USCIRF Expresses Concern over Reported Attacks on Coptic Orthodox Christians in Egypt

FOR IMMEDIATE RELEASE
June 26, 2009


WASHINGTON, DC - The U.S. Commission on International Religious Freedom (USCIRF) is concerned at reports of attacks targeting Coptic Orthodox Christians in the small Egyptian village of Ezbet Boshra-East.

USCIRF has learned that Egyptian authorities reportedly have released from custody all those suspects who were originally arrested earlier this week. Local authorities reportedly are conducting an ongoing investigation even though persons involved in the violence appear to be free.

"This latest incident is another example of the upsurge of violence against Coptic Christians we have seen in the past few years,” said Felice D. Gaer, chair of the Commission. "The Commission has long expressed concern that the Egyptian government does not do enough to protect Christians and their property in Egypt, nor does the government adequately bring perpetrators of such violence to justice.”

On June 21, Muslim villagers looted and attacked private homes and a building used for Christian gatherings and religious services in Ezbet Boshra-East. According to reports, a group of Christians from Cairo were visiting a pastor who lives in the building. This apparently caught the attention of local residents, particularly Muslims. Soon after, it is alleged that a group of Muslims began looting. Several Christians and Muslims sustained injuries and some of the homes and the building were damaged. In addition, crops were uprooted by Muslim rioters on property owned by Christian farmers. A curfew reportedly is in place, although most Christians remain in their homes for fear of additional attacks.

Initial reports say that state security services did little to prevent the violence from occurring. This repeats the established pattern that security services do not adequately protect Christian citizens in many localities.

For all Christians in Egypt, government permission is required to build a new church or repair an existing one, and the approval process for church construction is time-consuming and inflexible. Even some permits that have been approved cannot be acted upon because of interference by the state security services at both the local and national levels.

"The Commission recommends that the Egyptian government implement procedures to ensure that all places of worship are subject to the same transparent, non-discriminatory, and efficient regulations regarding construction and maintenance,” said Ms. Gaer. "If the Egyptian government would pass and implement such a law, it may help in stemming some of the violence targeting Christians who are forced to convert private homes and buildings into churches because they cannot get permission to build an appropriate place of worship.”

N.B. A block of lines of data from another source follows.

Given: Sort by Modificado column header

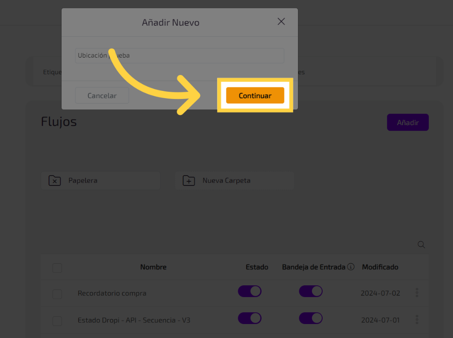Looking at the screenshot, I should click(x=380, y=267).
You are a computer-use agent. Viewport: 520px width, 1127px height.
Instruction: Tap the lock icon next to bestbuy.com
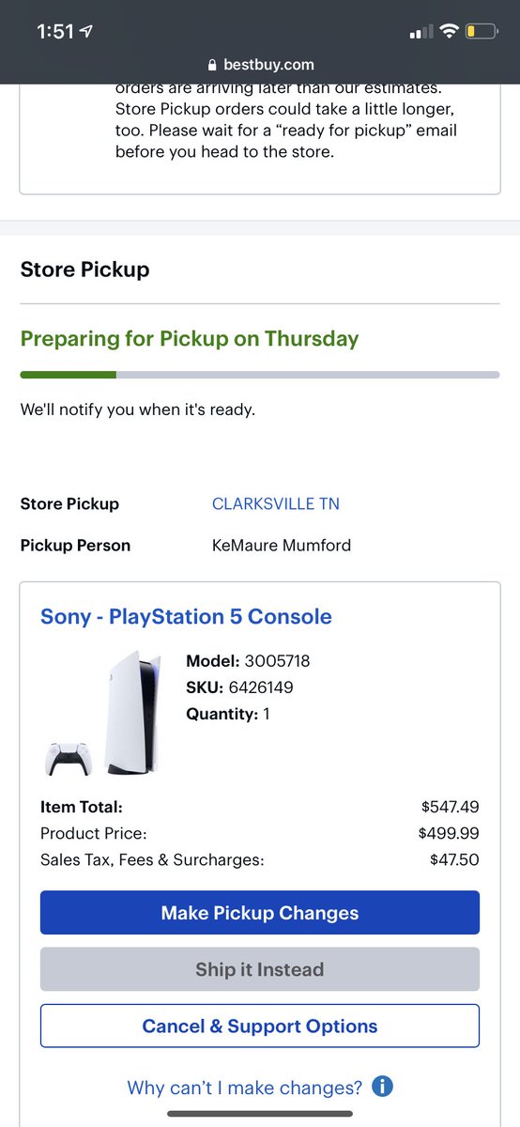(x=211, y=66)
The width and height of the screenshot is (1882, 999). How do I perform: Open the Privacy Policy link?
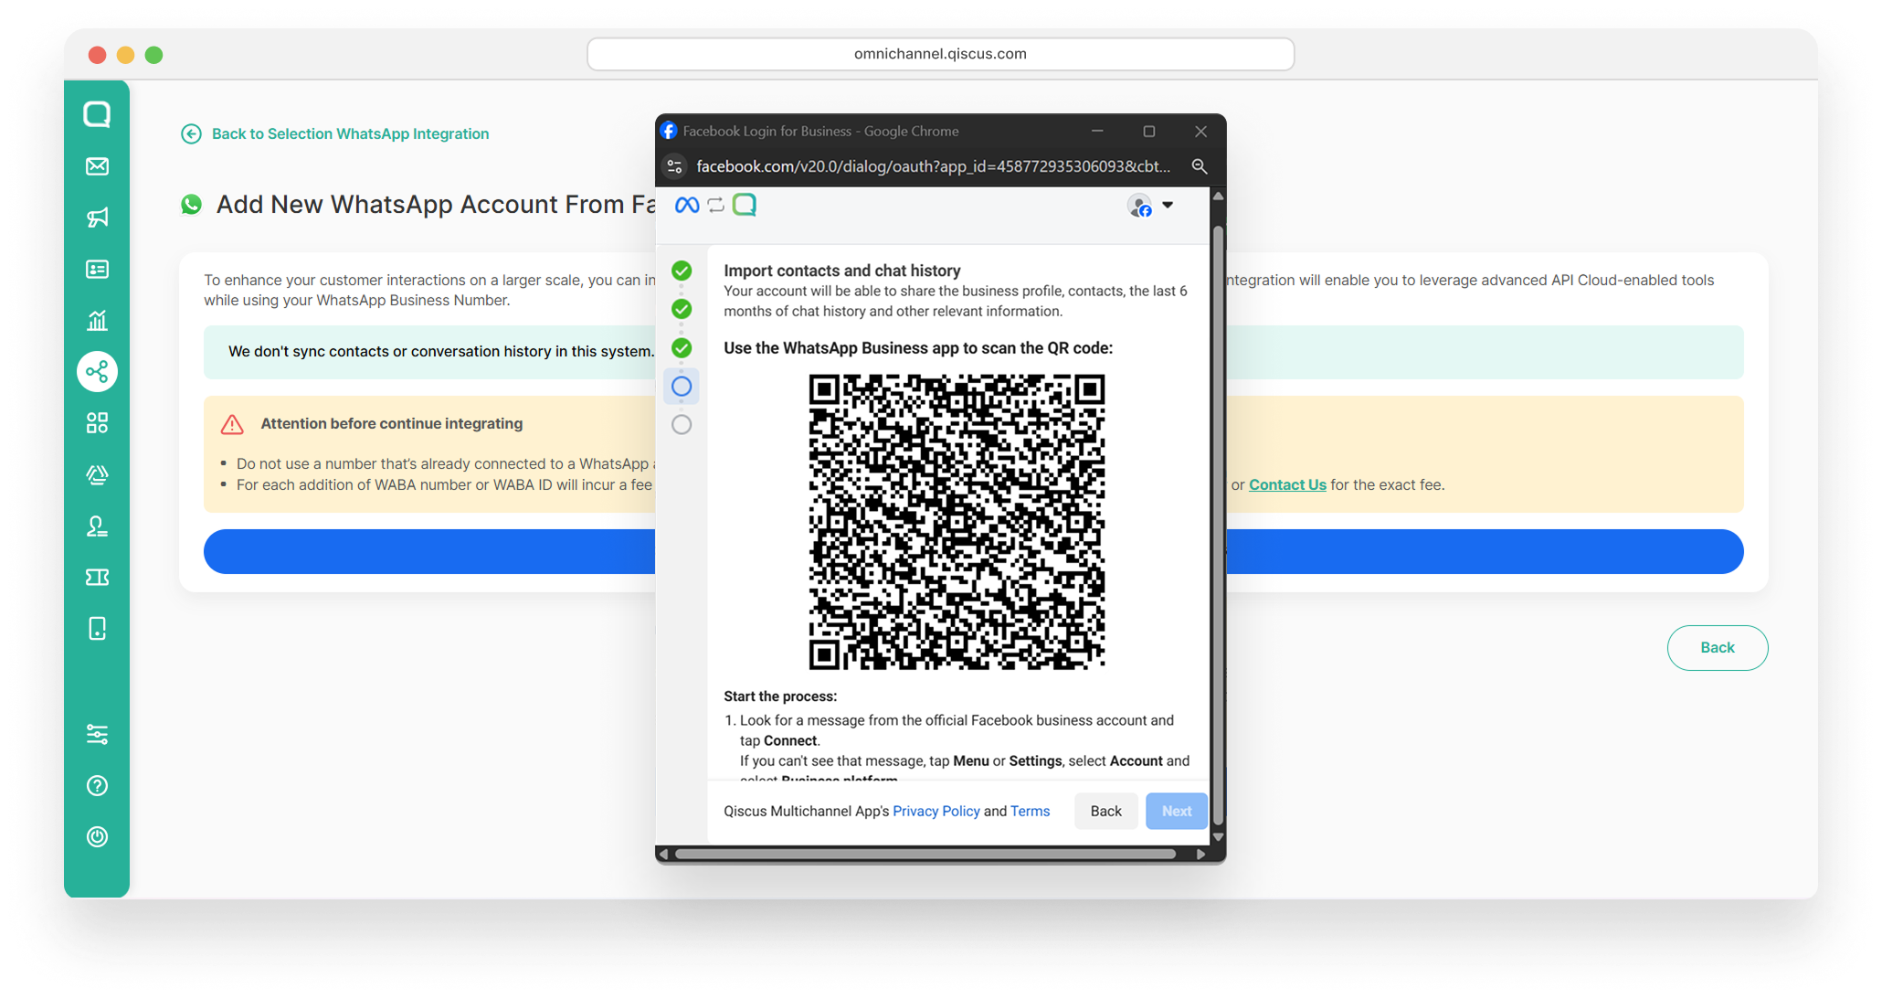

Egypt has been cited by the USCIRF "Watch List” as a country with serious religious freedom violations, including widespread problems of discrimination, intolerance, and other human rights violations against members of religious minorities, as well as non-conforming Muslims.

USCIRF is an independent, bipartisan U.S. federal government commission. USCIRF Commissioners are appointed by the President and the leadership of both political parties in the Senate and the House of Representatives. USCIRF"s principal responsibilities are to review the facts and circumstances of violations of religious freedom internationally and to make policy recommendations to the President, the Secretary of State and Congress.